## Task objective
Update the stretch from the line containing "Open the AC-10-1 link in intro sentence" through the line containing "[1103, 258]" by putting "introductory sentence" in place of "intro sentence", with everything else unchanged. Leave the pictures out of your answer.

## Input
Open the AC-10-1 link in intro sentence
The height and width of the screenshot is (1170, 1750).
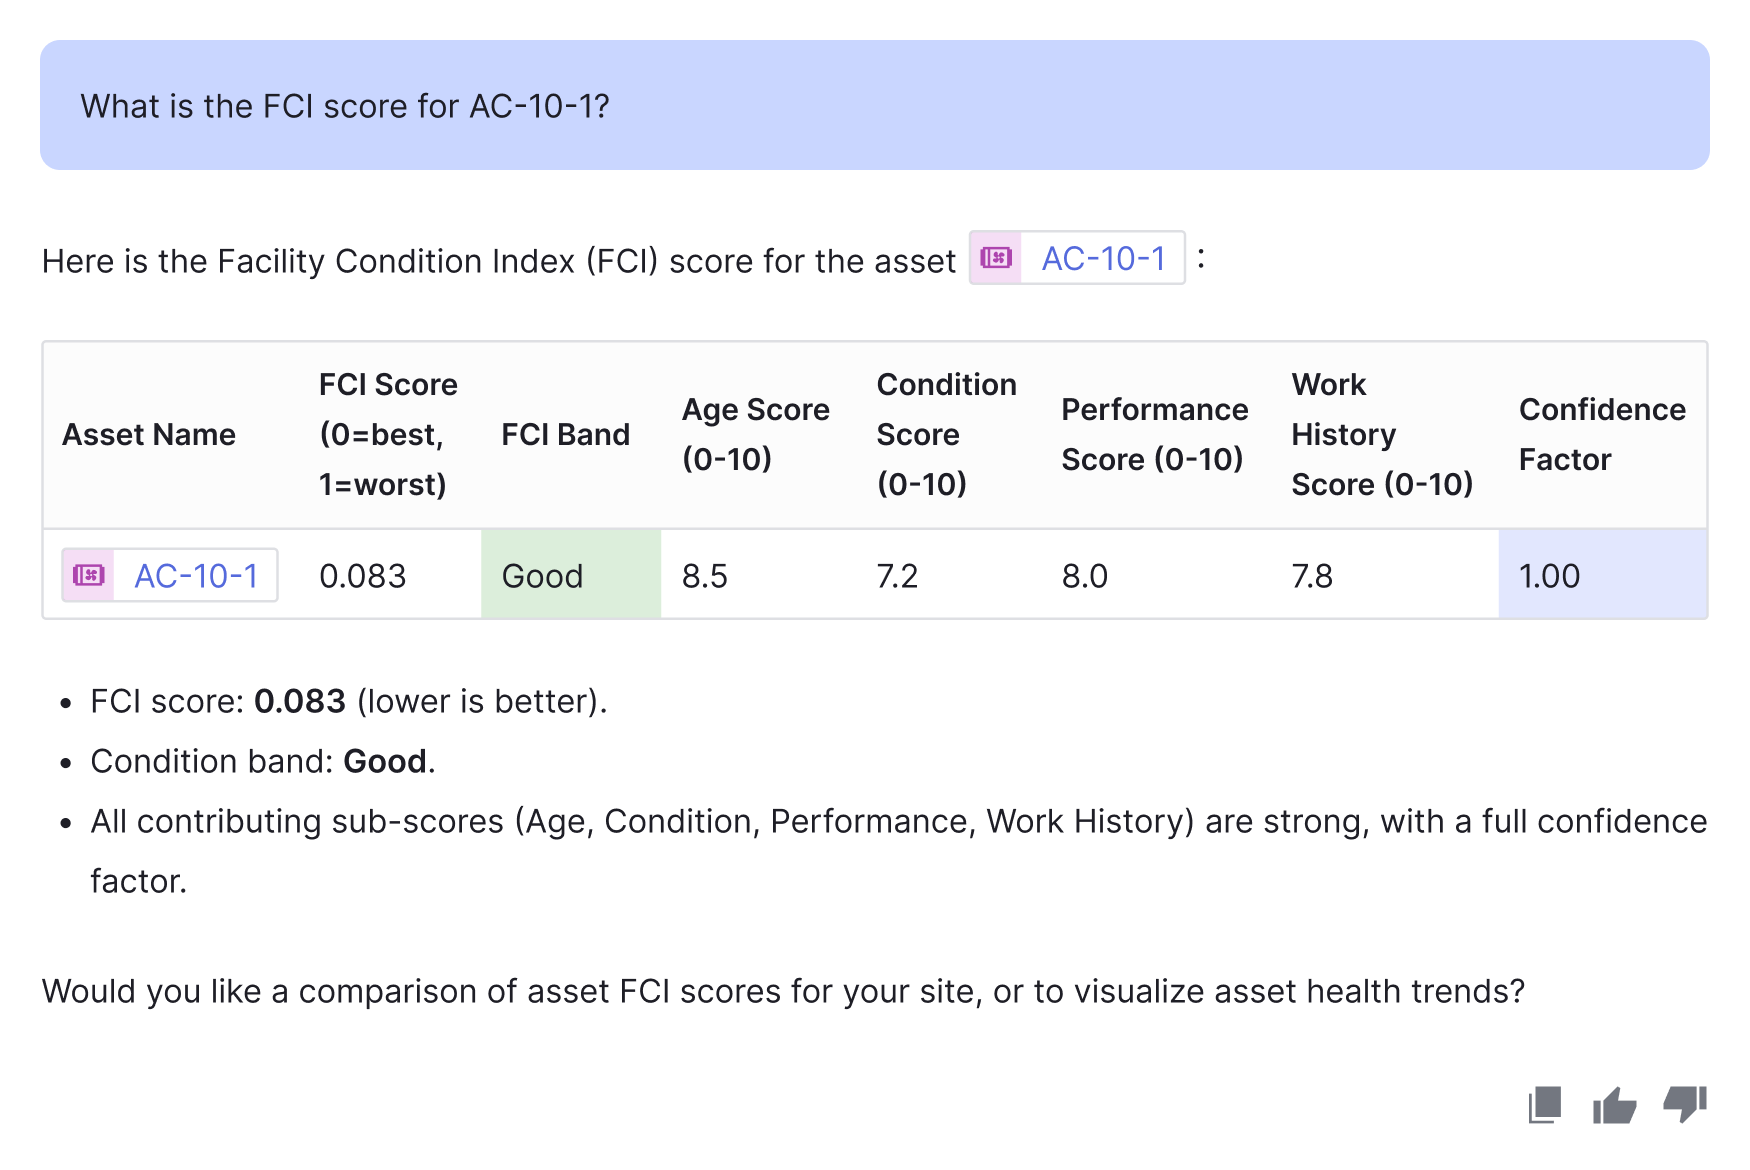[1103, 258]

* * *

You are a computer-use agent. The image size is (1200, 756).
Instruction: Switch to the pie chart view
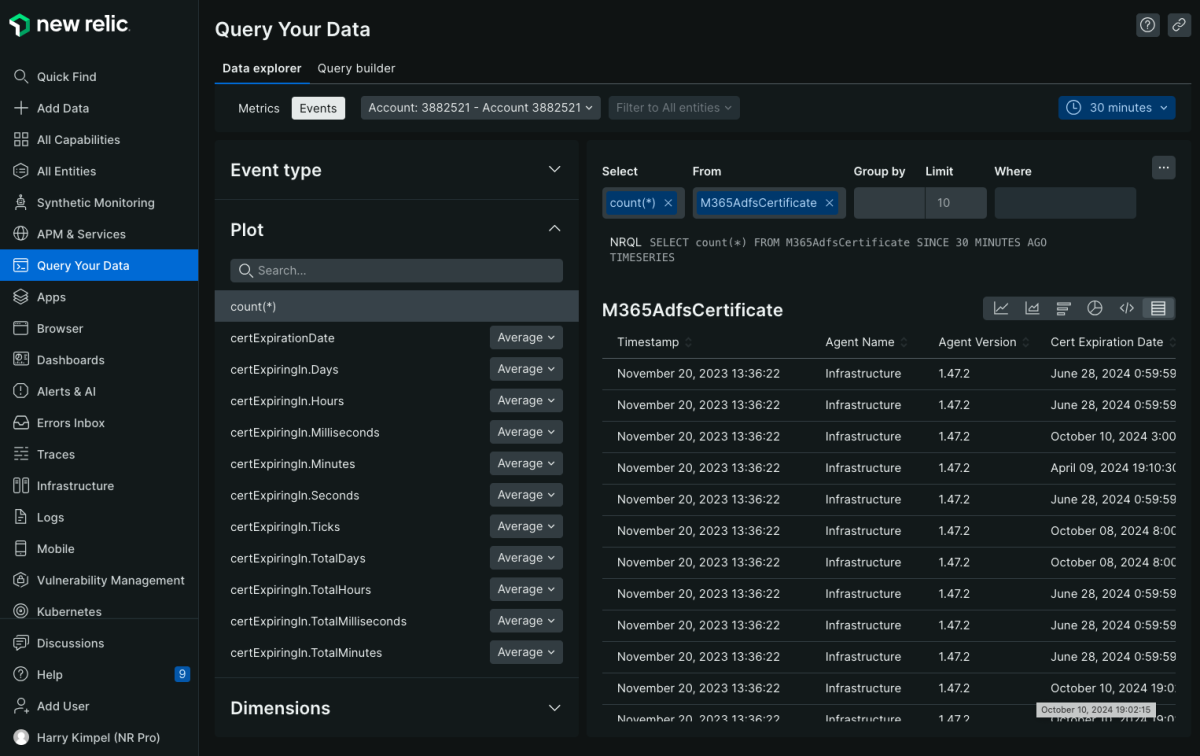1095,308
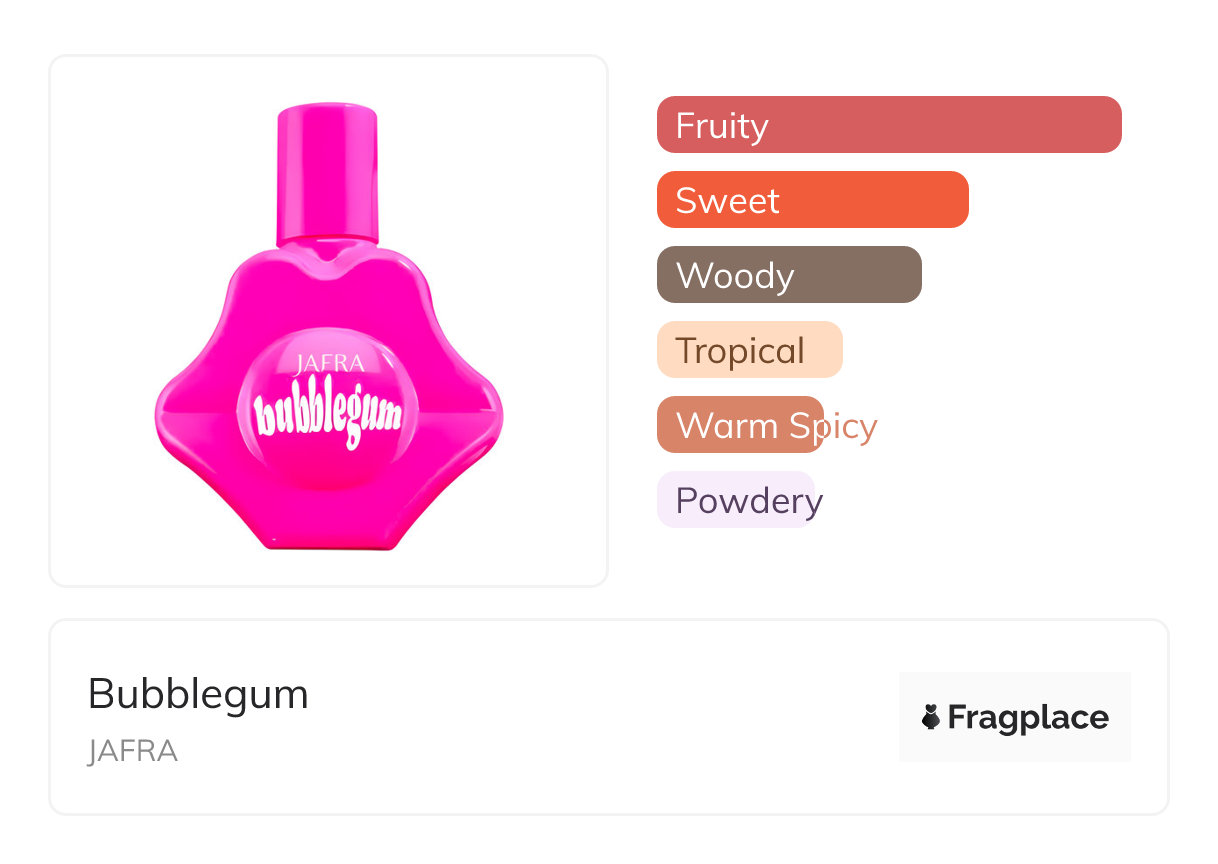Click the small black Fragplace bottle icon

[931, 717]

## Right answer
Open the AC-10-1 link in introductory sentence
The height and width of the screenshot is (1170, 1750).
[1103, 258]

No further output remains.